Tuesday, December 6, 2011

The art of NOT using a sermon illustration

I remember very plainly a time when a fellow seminarian explained her approach to the sermon illustration. She said that she was always looking for them and when a particularly striking one came around she would apply it the coming Sunday. From the start something about this struck me as funny. Instead of starting with scripture she was starting with an image or a metaphor borne out of her life experience. I can't deny that it had meaning to her, but I wasn't sure it would work well conveyed to an audience.

Four years later I find myself in much the same spot. The world is full of countless metaphors, some even that fit with the text for this week, and yet I have some serious reservations. Personal experience is both crucial and dangerous for proclamation. It's crucial because you need to live in the world to make any connection with the lives of the people to whom you are preaching. You can't sit at home and play Modern Warfare 3 all day, or sit in your office and read the Bible all day, and expect to speak a message that has both relevance and gravity. However, personal experience is dangerous because it often precludes the different and opposing personal experience of others. This is why I am cautious to use my life, or a symbol therein, to make a point. I am biased by my own experience, and I will never get away from that.
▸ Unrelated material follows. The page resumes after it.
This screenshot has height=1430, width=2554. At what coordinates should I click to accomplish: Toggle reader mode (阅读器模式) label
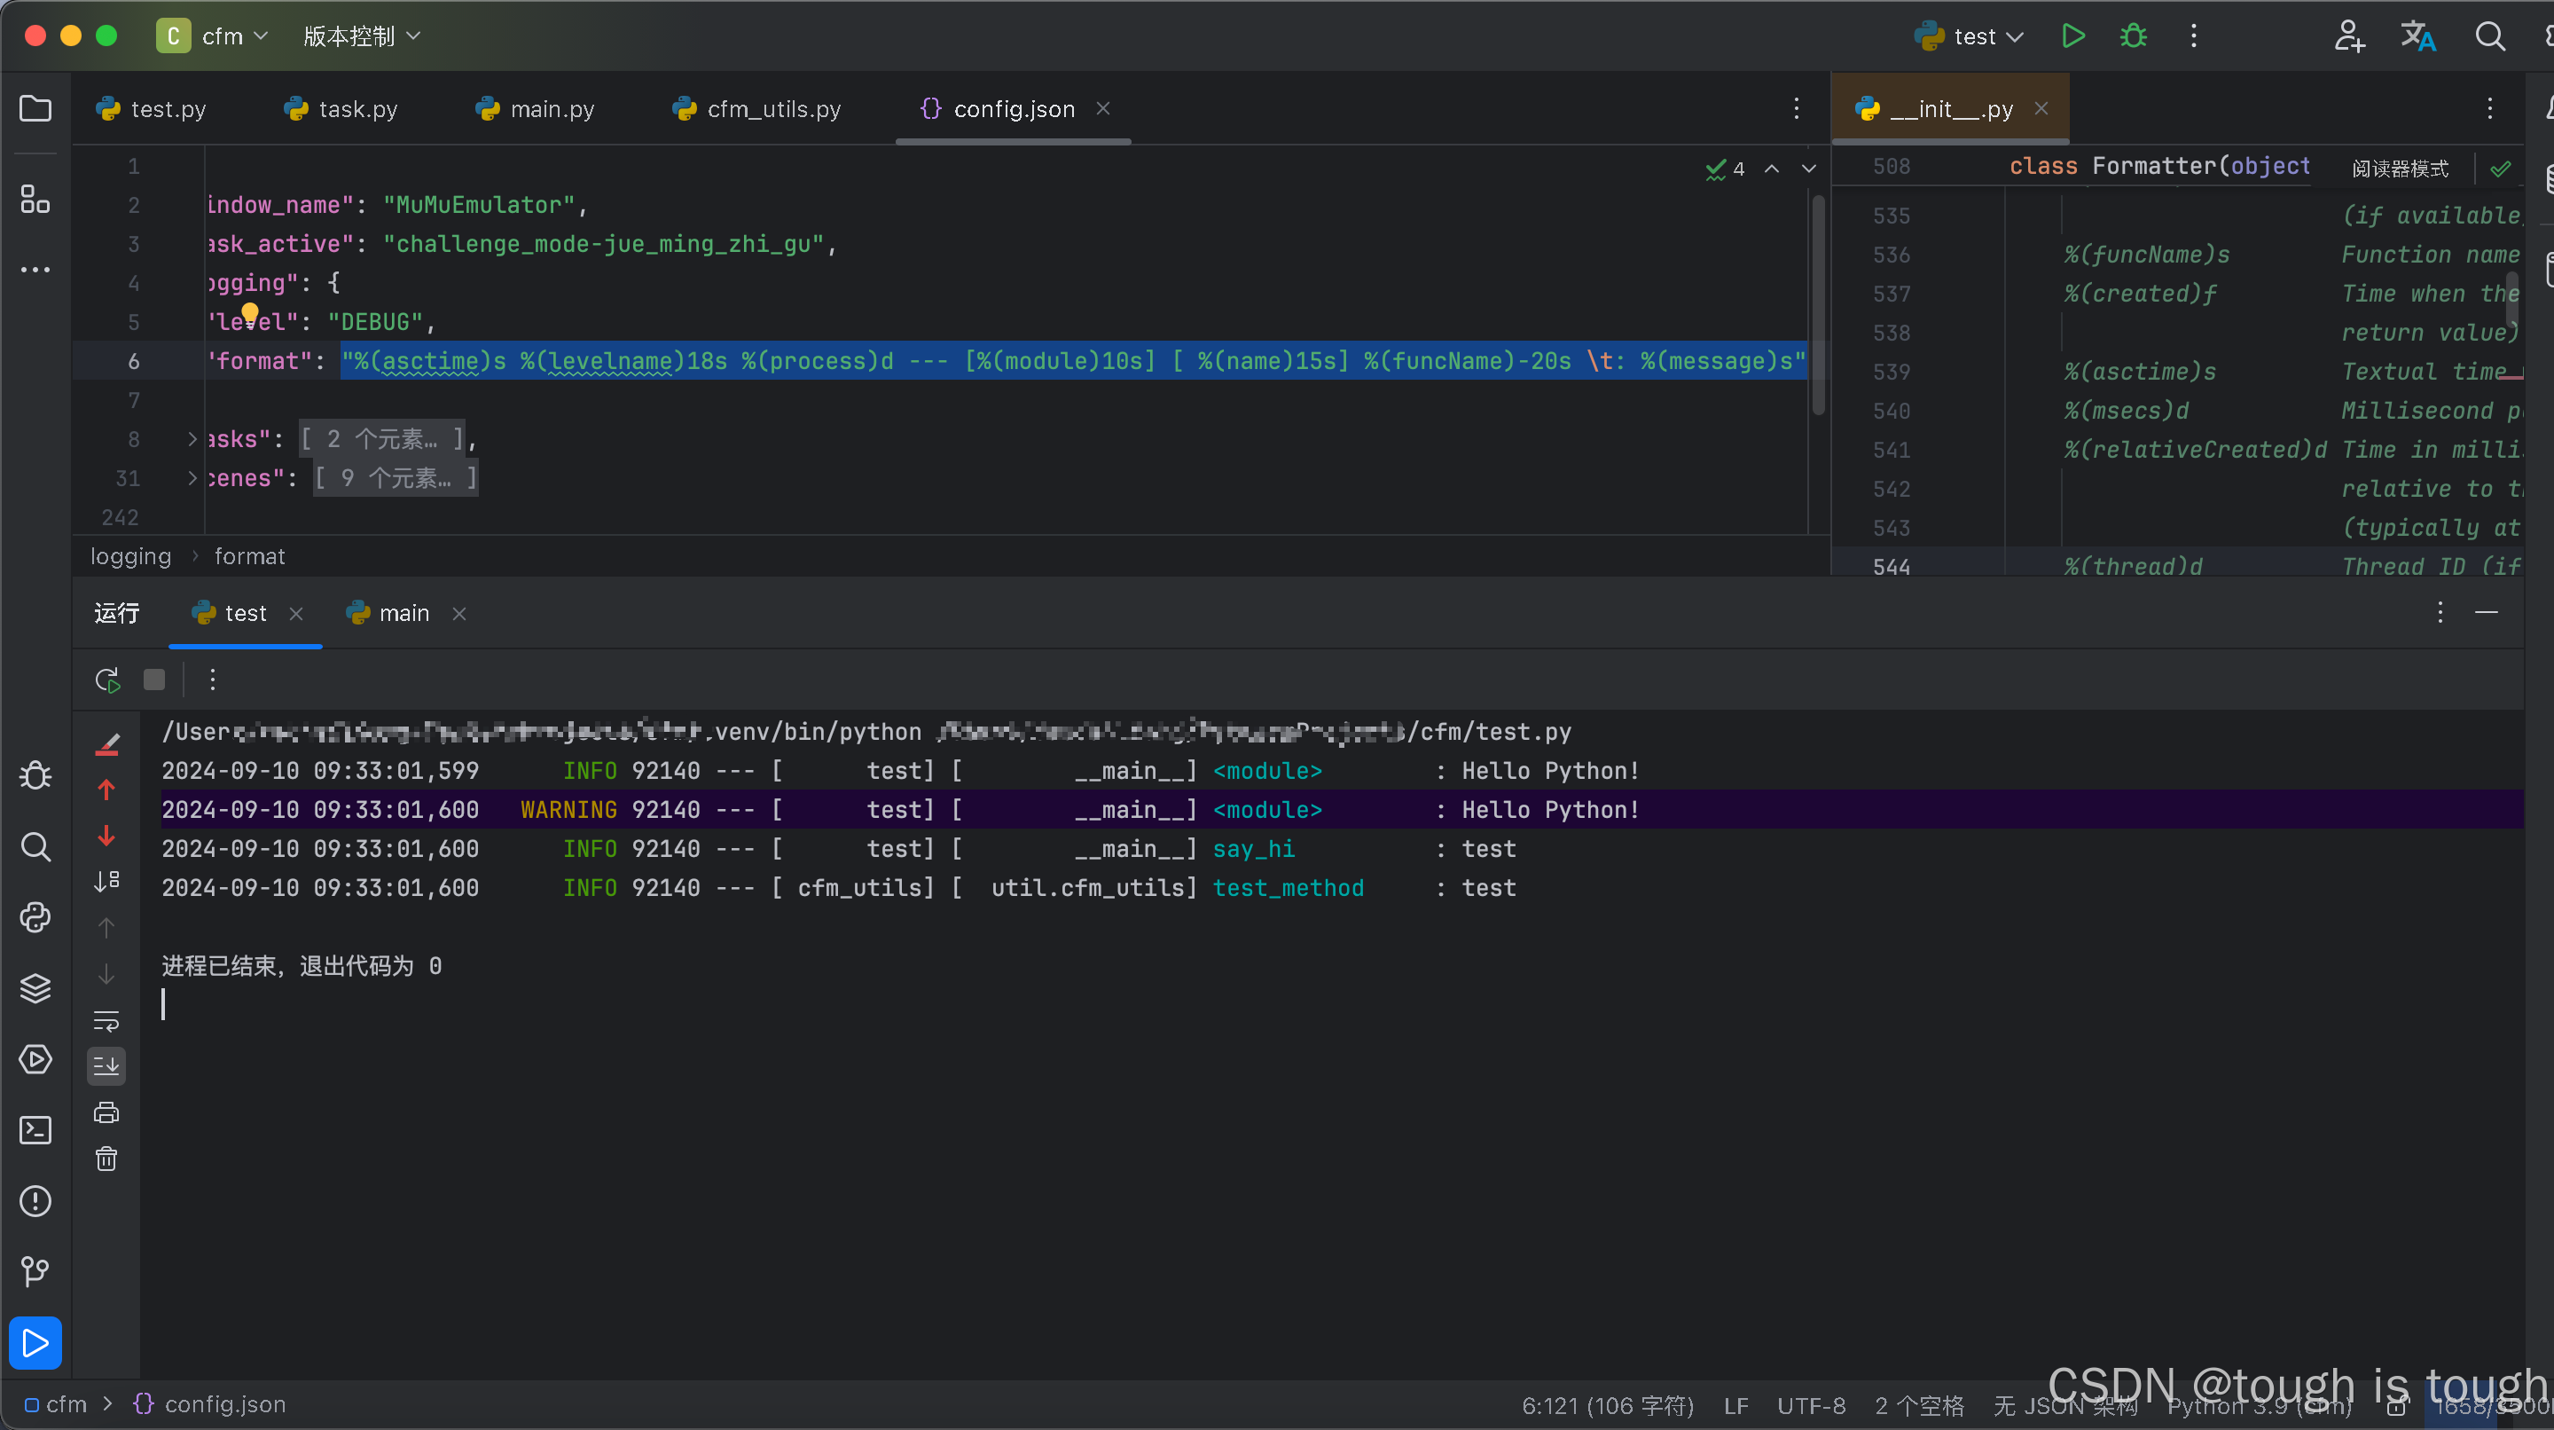2399,169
In my infinite wisdom--having served a parish now for a grand total of three weeks--I am learning how not to use a sermon illustration. I have a congregation of people who want to get to know me, so it's hard, but the end result is that I honor the message for what it is: God's word for the people. When Jesus says that the kingdom of God is like a mustard seed it is undoubtedly a great sermon illustration, but much of the appeal of Jesus' words is their timelessness. A sermon is not meant to be timeless--at least it rarely achieves that feat. A sermon is meant for a particular time and place, trusting in the Spirit to move in that moment with that people.

So excuse me if I don't use that illustration. If there's one thing I am sure of it's that it's not about me, and let's keep it that way.